It’s safe to say that Atlantic was one of the pioneering independent labels in its heyday. The label upheld a standard of quality and consistency at a time when there was no formula for a hit record and no certainty of what direction popular music was going to take. It was Atlantic’s ability to keep up with the rate of change that made them such staple in the formative years of Soul and Rock and Roll.
Atlantic was founded in 1947 by Herb Abramson and Ahmet Ertegun. Abramson left the label in the mid 50s and a team including Ertegun, Tom Dowd (Producer), Jerry Wexler (VP) and Nesuhi Ertegun (head of Jazz division) became the driving force behind the label’s classic recordings.
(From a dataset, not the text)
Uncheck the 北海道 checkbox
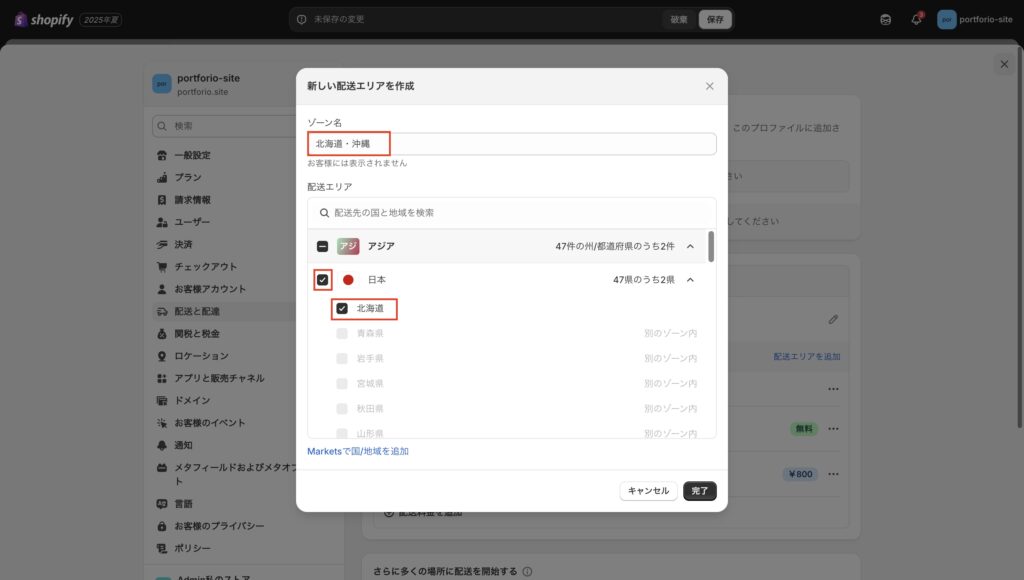 point(342,309)
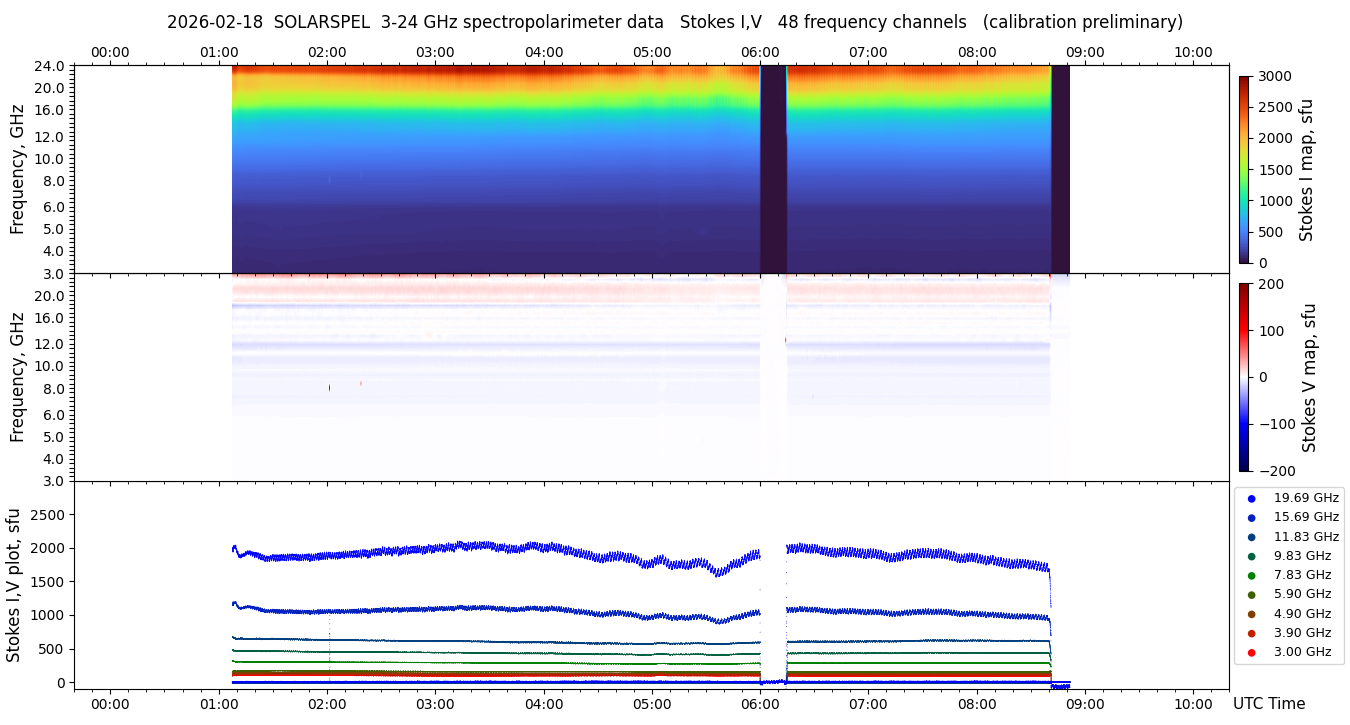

A successful string of bar-raising R&B, Soul and Jazz releases in the 50s and 60s solidified the label’s reputation.
Ray Charles “I Got A Woman”
Aretha Franklin “I Never Loved A Man”
In 1961, Stax signed a licensing deal with Atlantic that helped bring that label’s Memphis Soul into the national spotlight.
Wilson Pickett “In the Midnight Hour”
By 1967, many of the early independent labels that rose alongside Atlantic were disintegrating due to pressure from the Majors. Atlantic was sold to Warner Brothers for a regrettably cut rate to alleviate this concern. With this, a new era began. Atlantic signed Cream, Led Zeppelin, The Velvet Underground and other Rock bands and began to focus increasingly on Rock music for the remainder of the label’s most influential years.
Cream “Strange Brew”
The label is still around and continues to operate under the Warner Music Group umbrella.